Critique du film
et du DVD Zone 2
LE PERE NOEL CONTRE LES MARTIENS
1964
Réjouissons-nous car noël approche : les boutiques font leur chiffre d'affaire, les gens fredonnent «vive le vent» et la télévision nous abreuve d'images abrutissantes. La technologie moderne nous permet bien entendu d'hypnotiser les enfants du monde entier mais nous ne nous attendions pas à ce qu'elle ait le même effet sur les petits martiens ! TNT aidant, les habitants de Mars viennent en effet de découvrir le Père Noël ! Jaloux de notre gros et sympathique bonhomme, ces chers extra-terrestres décident donc tout simplement de venir nous le voler à l'approche des fêtes ! Fort heureusement, le Père Noël n'est pas homme à se laisser faire. Et lorsqu'il descendra du ciel avec ses jouets par milliers, il n'oubliera certainement pas d'aller latter quelques aliens.
○ ○ ○ ○
→ Exercices:
**1.** Transcrivez fidèlement le passage de la critique du film qui va de "Critique du film" jusqu'à "latter quelques aliens.".
**2.** Selon la critique du film, que décident de faire les martiens, jaloux du Père Noël ?

→ Entrées de données:
○ ○ ○ ○
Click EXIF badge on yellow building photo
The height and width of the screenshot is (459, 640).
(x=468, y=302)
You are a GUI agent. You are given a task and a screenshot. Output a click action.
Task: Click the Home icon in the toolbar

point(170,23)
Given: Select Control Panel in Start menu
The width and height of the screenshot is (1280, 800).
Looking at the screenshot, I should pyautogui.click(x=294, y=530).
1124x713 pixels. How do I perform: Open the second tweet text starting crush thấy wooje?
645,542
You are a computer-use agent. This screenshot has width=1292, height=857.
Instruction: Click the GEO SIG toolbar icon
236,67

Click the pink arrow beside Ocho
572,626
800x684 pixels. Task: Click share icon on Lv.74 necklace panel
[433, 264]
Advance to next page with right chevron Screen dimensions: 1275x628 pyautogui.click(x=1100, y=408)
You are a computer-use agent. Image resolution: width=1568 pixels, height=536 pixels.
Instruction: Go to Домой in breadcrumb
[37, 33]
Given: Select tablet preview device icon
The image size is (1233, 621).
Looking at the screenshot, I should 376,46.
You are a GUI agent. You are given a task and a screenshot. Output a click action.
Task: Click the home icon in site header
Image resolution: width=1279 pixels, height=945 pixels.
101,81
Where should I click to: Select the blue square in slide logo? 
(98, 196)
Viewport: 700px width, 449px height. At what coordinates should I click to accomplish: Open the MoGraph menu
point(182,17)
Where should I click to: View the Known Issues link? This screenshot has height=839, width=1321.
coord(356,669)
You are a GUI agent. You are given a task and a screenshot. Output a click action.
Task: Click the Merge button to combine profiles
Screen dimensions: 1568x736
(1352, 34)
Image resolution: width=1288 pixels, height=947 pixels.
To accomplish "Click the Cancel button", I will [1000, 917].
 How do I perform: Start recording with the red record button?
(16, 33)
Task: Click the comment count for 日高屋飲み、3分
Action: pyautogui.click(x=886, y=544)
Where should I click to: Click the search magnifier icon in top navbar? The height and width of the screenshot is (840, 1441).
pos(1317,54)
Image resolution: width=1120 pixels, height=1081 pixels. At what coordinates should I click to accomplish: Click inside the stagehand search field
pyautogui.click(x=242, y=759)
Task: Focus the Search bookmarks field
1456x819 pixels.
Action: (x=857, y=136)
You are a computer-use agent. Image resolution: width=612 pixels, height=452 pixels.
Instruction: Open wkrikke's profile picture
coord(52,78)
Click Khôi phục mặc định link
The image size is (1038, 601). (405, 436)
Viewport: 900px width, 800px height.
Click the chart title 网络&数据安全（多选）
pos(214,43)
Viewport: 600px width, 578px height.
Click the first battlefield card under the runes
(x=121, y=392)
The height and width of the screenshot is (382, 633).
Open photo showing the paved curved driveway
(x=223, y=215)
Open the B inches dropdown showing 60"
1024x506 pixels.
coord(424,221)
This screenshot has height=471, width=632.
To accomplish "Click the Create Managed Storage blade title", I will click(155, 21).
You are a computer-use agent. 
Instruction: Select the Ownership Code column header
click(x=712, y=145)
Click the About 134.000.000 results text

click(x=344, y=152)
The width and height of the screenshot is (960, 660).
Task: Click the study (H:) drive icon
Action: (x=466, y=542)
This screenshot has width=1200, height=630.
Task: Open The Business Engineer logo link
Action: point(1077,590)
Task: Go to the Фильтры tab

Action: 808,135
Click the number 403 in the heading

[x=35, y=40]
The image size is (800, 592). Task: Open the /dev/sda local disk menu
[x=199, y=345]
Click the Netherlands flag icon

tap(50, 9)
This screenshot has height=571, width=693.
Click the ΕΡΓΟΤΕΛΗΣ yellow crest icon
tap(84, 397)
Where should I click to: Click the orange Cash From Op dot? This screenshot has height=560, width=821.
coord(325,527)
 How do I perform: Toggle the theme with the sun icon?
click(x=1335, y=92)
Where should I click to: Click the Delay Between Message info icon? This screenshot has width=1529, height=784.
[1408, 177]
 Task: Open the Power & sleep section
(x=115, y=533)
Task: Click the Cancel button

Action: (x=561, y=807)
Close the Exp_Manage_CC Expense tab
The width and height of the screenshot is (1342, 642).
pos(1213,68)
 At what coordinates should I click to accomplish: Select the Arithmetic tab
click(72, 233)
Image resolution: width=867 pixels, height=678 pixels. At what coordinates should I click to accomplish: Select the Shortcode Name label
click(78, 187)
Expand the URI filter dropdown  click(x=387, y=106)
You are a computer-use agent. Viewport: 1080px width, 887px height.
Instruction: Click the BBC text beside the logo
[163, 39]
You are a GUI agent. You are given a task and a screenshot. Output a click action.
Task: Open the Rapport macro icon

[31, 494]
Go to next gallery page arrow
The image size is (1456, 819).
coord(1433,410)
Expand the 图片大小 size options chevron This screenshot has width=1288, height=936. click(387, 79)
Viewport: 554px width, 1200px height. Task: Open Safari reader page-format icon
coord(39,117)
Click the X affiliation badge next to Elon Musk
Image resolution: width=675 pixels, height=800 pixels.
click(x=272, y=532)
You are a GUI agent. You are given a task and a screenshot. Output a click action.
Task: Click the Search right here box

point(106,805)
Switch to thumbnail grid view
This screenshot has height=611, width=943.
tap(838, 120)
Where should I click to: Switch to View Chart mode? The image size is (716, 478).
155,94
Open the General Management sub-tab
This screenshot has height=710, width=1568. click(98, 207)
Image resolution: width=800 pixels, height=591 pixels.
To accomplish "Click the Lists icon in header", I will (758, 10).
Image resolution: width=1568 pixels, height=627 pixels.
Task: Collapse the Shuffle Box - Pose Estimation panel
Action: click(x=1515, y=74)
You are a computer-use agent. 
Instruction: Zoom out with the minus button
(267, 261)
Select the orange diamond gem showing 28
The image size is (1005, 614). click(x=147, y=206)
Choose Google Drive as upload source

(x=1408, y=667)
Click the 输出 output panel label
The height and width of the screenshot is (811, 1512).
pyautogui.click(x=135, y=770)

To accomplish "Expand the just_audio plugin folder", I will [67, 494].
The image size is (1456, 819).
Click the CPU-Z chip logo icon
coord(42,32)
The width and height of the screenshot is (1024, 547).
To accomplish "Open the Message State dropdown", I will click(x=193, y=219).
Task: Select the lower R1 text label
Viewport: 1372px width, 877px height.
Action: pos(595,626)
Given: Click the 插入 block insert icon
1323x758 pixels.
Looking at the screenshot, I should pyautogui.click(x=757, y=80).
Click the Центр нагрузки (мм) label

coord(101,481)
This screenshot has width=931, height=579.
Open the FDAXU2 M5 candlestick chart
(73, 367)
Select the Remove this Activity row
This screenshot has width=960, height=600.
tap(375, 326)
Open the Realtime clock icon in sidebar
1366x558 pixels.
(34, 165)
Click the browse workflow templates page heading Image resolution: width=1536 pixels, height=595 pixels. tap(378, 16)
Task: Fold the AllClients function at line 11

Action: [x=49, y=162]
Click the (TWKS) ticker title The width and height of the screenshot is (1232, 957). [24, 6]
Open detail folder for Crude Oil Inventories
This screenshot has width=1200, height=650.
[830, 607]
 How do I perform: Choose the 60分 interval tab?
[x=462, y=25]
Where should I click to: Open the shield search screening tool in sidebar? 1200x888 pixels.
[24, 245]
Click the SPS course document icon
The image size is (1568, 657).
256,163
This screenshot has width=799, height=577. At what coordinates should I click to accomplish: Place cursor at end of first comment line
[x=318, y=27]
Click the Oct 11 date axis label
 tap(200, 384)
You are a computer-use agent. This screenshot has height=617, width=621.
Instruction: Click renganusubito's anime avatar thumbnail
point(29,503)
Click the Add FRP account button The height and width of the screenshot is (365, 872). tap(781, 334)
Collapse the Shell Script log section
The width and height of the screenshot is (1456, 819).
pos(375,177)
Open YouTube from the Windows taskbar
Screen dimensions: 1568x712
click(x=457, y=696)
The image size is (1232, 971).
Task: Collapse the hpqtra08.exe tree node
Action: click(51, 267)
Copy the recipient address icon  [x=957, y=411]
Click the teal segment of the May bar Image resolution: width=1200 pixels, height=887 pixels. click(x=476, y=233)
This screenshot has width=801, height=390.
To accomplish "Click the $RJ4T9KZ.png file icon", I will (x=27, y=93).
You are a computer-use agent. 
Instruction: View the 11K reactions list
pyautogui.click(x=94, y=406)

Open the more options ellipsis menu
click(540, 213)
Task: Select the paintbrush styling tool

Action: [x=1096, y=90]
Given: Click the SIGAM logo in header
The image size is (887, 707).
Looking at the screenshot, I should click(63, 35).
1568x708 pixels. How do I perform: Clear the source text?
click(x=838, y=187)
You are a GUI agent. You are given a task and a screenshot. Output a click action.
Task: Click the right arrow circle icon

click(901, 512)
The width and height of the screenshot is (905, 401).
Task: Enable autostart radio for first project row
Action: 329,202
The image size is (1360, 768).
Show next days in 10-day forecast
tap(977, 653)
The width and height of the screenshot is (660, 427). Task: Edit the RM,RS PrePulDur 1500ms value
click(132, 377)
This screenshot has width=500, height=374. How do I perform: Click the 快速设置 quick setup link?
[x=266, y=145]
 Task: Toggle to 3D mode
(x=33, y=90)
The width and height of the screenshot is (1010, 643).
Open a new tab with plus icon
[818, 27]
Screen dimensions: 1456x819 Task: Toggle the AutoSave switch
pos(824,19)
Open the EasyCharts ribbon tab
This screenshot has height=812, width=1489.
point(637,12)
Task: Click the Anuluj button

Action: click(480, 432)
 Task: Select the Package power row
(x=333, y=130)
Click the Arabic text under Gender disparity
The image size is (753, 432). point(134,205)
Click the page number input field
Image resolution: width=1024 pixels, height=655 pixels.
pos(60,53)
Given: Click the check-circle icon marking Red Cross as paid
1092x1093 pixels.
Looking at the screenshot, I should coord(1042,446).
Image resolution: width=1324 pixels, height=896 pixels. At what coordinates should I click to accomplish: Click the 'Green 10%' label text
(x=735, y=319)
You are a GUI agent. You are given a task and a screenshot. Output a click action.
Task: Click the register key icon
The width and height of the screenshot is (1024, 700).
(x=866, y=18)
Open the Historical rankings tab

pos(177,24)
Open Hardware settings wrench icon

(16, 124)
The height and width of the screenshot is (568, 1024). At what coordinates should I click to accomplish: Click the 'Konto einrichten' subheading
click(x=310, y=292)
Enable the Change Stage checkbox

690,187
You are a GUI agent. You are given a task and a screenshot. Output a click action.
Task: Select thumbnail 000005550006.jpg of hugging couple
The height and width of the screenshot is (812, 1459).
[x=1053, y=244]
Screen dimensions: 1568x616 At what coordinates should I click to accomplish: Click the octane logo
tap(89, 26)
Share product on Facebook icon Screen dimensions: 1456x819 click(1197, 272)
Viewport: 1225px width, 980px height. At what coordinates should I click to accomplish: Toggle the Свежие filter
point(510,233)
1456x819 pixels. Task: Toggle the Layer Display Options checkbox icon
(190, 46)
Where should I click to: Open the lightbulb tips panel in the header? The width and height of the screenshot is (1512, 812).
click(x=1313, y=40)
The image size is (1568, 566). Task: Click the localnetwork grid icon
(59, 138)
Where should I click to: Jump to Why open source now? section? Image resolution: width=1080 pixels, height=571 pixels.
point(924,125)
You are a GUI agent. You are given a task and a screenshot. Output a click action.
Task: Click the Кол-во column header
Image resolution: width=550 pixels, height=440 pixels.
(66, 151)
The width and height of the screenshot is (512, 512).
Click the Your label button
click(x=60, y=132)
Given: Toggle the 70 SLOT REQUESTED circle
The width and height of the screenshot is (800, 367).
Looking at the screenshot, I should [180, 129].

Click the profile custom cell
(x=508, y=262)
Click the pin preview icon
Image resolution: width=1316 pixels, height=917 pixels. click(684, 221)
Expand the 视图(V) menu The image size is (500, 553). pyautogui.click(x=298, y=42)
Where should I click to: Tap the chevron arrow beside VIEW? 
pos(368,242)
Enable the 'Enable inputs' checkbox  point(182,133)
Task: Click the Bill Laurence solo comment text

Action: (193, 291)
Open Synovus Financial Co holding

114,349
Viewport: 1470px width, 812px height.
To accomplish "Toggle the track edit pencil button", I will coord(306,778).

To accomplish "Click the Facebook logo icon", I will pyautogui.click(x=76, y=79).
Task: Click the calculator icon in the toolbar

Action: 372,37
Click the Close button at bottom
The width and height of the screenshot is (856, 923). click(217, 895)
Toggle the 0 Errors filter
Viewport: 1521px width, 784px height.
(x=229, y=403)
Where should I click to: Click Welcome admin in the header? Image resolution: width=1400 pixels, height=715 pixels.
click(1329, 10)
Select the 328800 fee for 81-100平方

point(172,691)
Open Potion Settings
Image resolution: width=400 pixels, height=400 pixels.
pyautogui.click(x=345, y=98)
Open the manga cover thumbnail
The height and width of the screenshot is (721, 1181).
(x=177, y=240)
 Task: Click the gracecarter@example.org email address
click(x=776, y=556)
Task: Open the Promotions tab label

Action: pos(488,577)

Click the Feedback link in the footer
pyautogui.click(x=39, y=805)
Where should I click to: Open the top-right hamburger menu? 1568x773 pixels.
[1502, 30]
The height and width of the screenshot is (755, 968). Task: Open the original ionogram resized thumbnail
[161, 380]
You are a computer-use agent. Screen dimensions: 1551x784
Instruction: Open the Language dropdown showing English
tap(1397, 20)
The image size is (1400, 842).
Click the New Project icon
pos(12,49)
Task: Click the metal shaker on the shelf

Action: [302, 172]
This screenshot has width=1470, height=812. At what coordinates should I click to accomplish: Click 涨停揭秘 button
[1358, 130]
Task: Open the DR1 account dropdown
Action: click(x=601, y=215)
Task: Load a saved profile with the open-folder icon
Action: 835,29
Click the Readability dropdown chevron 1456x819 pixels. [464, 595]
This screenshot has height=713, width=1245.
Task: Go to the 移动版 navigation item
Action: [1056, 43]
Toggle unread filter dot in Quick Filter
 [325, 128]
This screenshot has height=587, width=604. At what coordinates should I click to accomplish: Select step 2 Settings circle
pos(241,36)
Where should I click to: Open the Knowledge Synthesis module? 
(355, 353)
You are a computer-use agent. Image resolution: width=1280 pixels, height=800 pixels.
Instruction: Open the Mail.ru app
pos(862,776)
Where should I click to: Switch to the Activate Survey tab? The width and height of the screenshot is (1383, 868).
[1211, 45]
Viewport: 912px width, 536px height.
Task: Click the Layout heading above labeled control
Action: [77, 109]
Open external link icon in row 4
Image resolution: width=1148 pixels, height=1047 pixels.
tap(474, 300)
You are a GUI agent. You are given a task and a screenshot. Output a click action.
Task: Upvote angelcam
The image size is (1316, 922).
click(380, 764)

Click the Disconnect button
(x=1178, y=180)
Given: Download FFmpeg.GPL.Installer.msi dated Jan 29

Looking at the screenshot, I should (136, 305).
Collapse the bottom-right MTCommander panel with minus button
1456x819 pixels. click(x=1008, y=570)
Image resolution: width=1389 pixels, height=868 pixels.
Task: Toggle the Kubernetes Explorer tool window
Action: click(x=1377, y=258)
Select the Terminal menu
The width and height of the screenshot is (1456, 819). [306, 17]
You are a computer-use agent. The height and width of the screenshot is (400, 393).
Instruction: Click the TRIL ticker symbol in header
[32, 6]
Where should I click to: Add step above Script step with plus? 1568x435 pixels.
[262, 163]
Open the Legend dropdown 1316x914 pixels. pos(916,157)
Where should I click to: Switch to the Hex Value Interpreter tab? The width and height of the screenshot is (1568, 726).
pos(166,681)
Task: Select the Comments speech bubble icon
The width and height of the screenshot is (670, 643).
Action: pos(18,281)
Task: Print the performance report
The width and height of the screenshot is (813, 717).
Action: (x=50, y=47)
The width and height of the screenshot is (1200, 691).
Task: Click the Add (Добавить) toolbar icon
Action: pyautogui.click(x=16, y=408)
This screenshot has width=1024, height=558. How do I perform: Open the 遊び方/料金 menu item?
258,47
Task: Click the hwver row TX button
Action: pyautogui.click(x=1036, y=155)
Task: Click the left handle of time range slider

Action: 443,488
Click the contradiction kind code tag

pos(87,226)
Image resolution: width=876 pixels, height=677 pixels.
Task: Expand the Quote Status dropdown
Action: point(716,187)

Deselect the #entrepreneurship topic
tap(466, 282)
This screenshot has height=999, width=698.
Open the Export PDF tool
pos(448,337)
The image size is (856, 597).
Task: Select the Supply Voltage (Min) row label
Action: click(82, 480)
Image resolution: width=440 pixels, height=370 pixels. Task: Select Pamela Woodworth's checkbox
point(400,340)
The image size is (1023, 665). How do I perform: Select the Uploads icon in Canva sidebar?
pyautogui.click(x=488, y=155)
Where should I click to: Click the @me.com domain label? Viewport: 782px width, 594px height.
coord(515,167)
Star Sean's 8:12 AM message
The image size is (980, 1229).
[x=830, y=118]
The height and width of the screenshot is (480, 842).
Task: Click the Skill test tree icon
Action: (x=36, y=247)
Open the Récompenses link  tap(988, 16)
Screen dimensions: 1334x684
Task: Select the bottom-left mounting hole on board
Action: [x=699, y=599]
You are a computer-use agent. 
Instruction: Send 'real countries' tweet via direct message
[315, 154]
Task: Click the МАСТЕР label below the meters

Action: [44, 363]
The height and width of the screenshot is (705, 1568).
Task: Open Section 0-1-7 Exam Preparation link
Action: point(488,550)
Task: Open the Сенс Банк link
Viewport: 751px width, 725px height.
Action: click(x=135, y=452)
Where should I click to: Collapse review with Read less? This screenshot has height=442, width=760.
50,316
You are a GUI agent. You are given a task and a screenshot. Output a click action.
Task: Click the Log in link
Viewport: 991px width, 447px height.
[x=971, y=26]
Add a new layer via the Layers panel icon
○ ○ ○ ○
→ Corrigé:
**1.**
Critique du film
et du DVD Zone 2
LE PERE NOEL CONTRE LES MARTIENS
1964
Réjouissons-nous car noël approche : les boutiques font leur chiffre d'affaire, les gens fredonnent «vive le vent» et la télévision nous abreuve d'images abrutissantes. La technologie moderne nous permet bien entendu d'hypnotiser les enfants du monde entier mais nous ne nous attendions pas à ce qu'elle ait le même effet sur les petits martiens ! TNT aidant, les habitants de Mars viennent en effet de découvrir le Père Noël ! Jaloux de notre gros et sympathique bonhomme, ces chers extra-terrestres décident donc tout simplement de venir nous le voler à l'approche des fêtes ! Fort heureusement, le Père Noël n'est pas homme à se laisser faire. Et lorsqu'il descendra du ciel avec ses jouets par milliers, il n'oubliera certainement pas d'aller latter quelques aliens.

**2.** Ils décident de venir voler le Père Noël à l'approche des fêtes.